◆ Short exercise
Find each line in the listing below that contains the string "height" and copy those lines out. Uppercase and lowercase must match.
|---|
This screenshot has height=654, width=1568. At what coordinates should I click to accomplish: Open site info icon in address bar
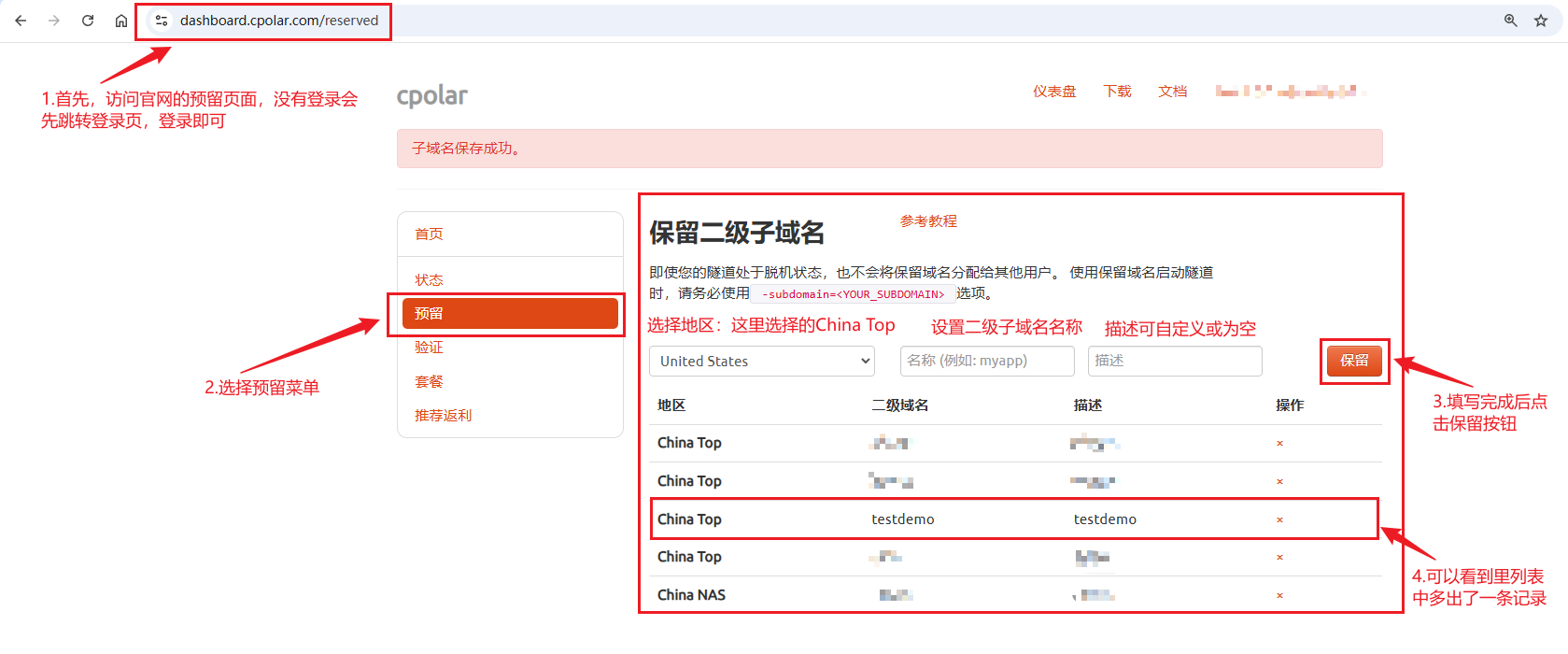click(162, 21)
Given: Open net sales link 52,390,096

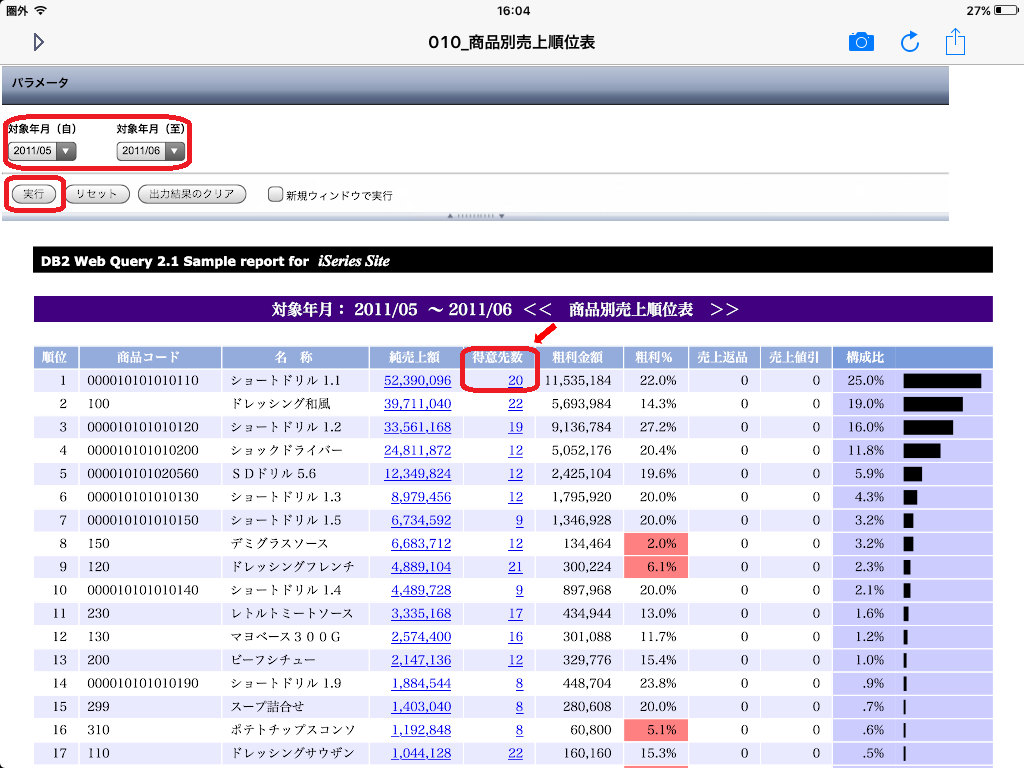Looking at the screenshot, I should (x=417, y=381).
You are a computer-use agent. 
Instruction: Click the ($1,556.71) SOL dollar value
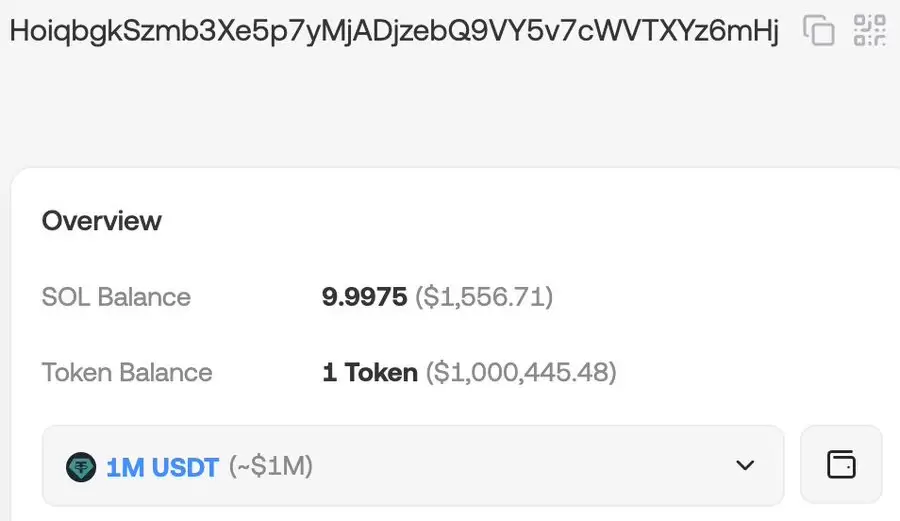click(x=484, y=297)
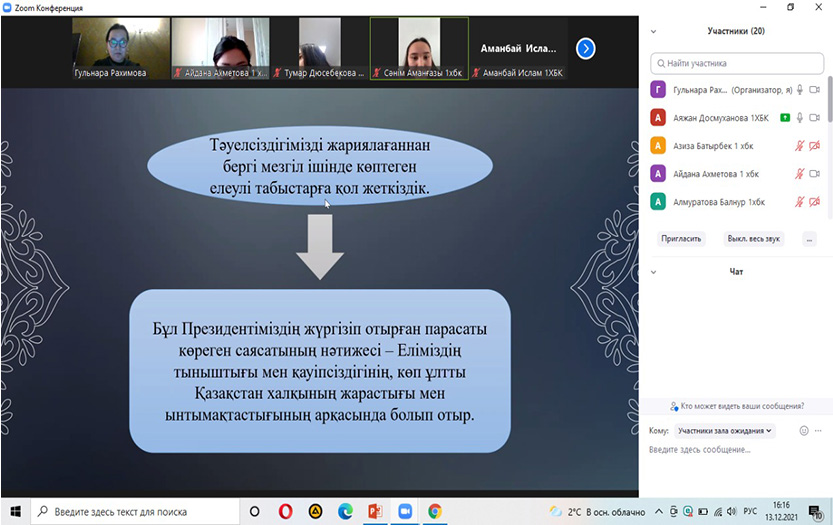Open the emoji picker in chat
Viewport: 833px width, 525px height.
(803, 431)
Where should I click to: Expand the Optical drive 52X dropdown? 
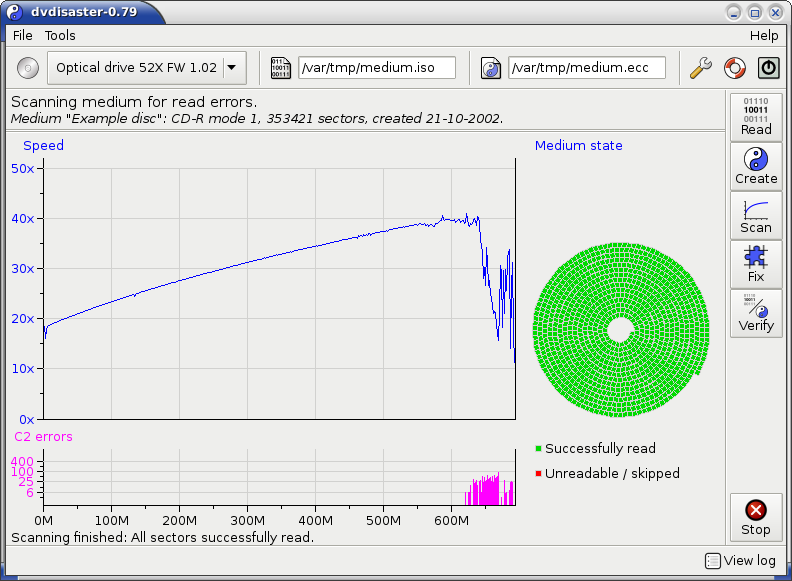(232, 68)
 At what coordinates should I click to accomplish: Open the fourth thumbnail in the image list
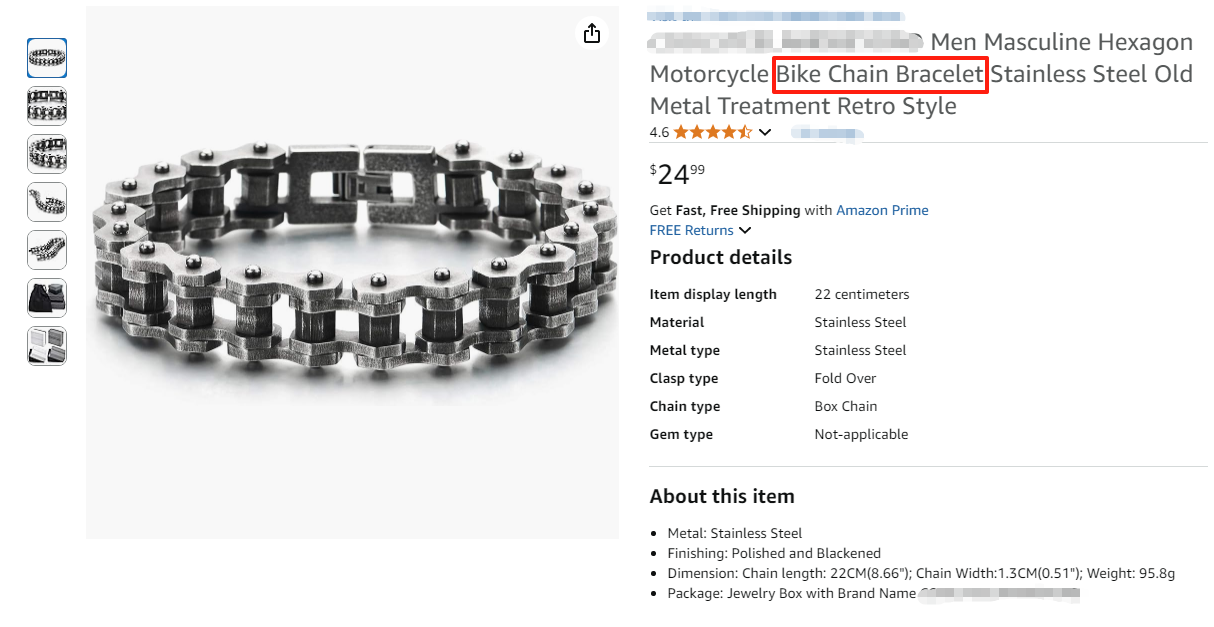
|---|
◆ Result for this task
This screenshot has height=654, width=1568. At what coordinates should I click to accomplish: Open site info icon in address bar
Viewport: 833px width, 525px height.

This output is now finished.